--- Document ---
- - -
Zèle de M. Caille. MLP. le modère dans ses innovations.
Faire attention à ne pas indisposer l'Evêché. Fortifier la
vie de communauté. Projet d'essaimer à Angers.
Vaugirard, 8
février 1858
Bien cher ami et fils en N.S.,
J'apprends avec plaisir que vos affaires vous amèneront
prochainement à Paris et nous donneront l'occasion de nous voir; vivre tous
ensemble serait une trop douce consolation, nous devons bénir le Seigneur qui
nous ménage au moins quelques instants de réunion pour nous bien entendre et
concerter nos moyens de le mieux servir.
J'ai lu avec bien de l'intérêt les détails que vous me
donnez sur l'adoration que vous avez faite pour la première fois dans votre
chapelle; je sais que c'est un moyen bien édifiant et bien capable de plaire à
des âmes pieuses; je ne suis pas certain pourtant que je vous eusse conseillé
de poser cette pratique sainte dans votre maison, eu égard à vos charges et à
votre personnel si restreint; vous êtes aidés maintenant par quelques amis du
dehors, mais, en supposant même qu'ils persistent fidèlement à vous donner leur
concours, l'ensemble de cette réunion et les soins qu'elle entraîne ne laissent
pas de la rendre fatigante, dans les temps surtout où l'on a des surcharges ou
quelques membres souffrants dans la famille. Maintenant que vous avez commencé
ce pieux exercice, que vous semblez désirer de le continuer, je ne me sens pas
la force de m'y opposer, mais je crois bon de borner cet assentiment à la
présente année, me réservant d'examiner avec vous plus tard si vous avez
réellement des forces suffisantes pour répondre à cette œuvre nouvelle. Je dois
penser que vous avez pris soin de demander à l'Evêché l'autorisation qui vous
était nécessaire pour exposer nuitamment le Saint-Sacrement. Ne craignez-vous
pas qu'à l'Evêché on vous voie avec quelque inquiétude commencer des exercices
non en usage dans le diocèse, et cela avec le concours d'ecclésiastiques que je
vénère comme vous mais que l'autorité diocésaine semble avoir en suspicion? Je
trouve que vous devez être bien circonspect sous ce rapport; je ne serais pas
éloigné de penser que l'accueil fait par Mgr à la demande de M.
Deberly a pu être un peu motivé par la présence et l'influence de ces
ecclésiastiques dans votre maison. Je remarque, de mon côté, que les
dispositions spirituelles du f. Marcaire sont sensiblement influencées par les
rapprochements qu'il a avec ces ecclésiastiques; je crois que, sans avoir quant
à présent de mesure décisive à prendre, vous devez au moins agir en de telles
circonstances avec beaucoup de réserve et de prudence.
- - -
--- Problèmes à résoudre ---
(a) Répondez brièvement aux questions suivantes sur la lettre.
(i) De quel lieu et de quelle date la lettre est-elle datée ?
(ii) À quelle période l'auteur borne-t-il son assentiment à la pratique de l'adoration ?
(iii) Quel frère voit ses dispositions spirituelles influencées par ses rapprochements avec les ecclésiastiques ?
(b) Reproduisez fidèlement le passage de la lettre qui va de « Deberly a pu » à « et de prudence. ».
Le matériel n'est pas nécessaire pour ce travail.
- - -
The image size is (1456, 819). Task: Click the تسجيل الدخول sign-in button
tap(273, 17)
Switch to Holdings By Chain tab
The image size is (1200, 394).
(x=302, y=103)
- - -
--- Résultats des exercices ---
(a)
(i) De Vaugirard, le 8 février 1858.
(ii) À la présente année.
(iii) Le f. Marcaire.

(b)
Deberly a pu être un peu motivé par la présence et l'influence de ces
ecclésiastiques dans votre maison. Je remarque, de mon côté, que les
dispositions spirituelles du f. Marcaire sont sensiblement influencées par les
rapprochements qu'il a avec ces ecclésiastiques; je crois que, sans avoir quant
à présent de mesure décisive à prendre, vous devez au moins agir en de telles
circonstances avec beaucoup de réserve et de prudence.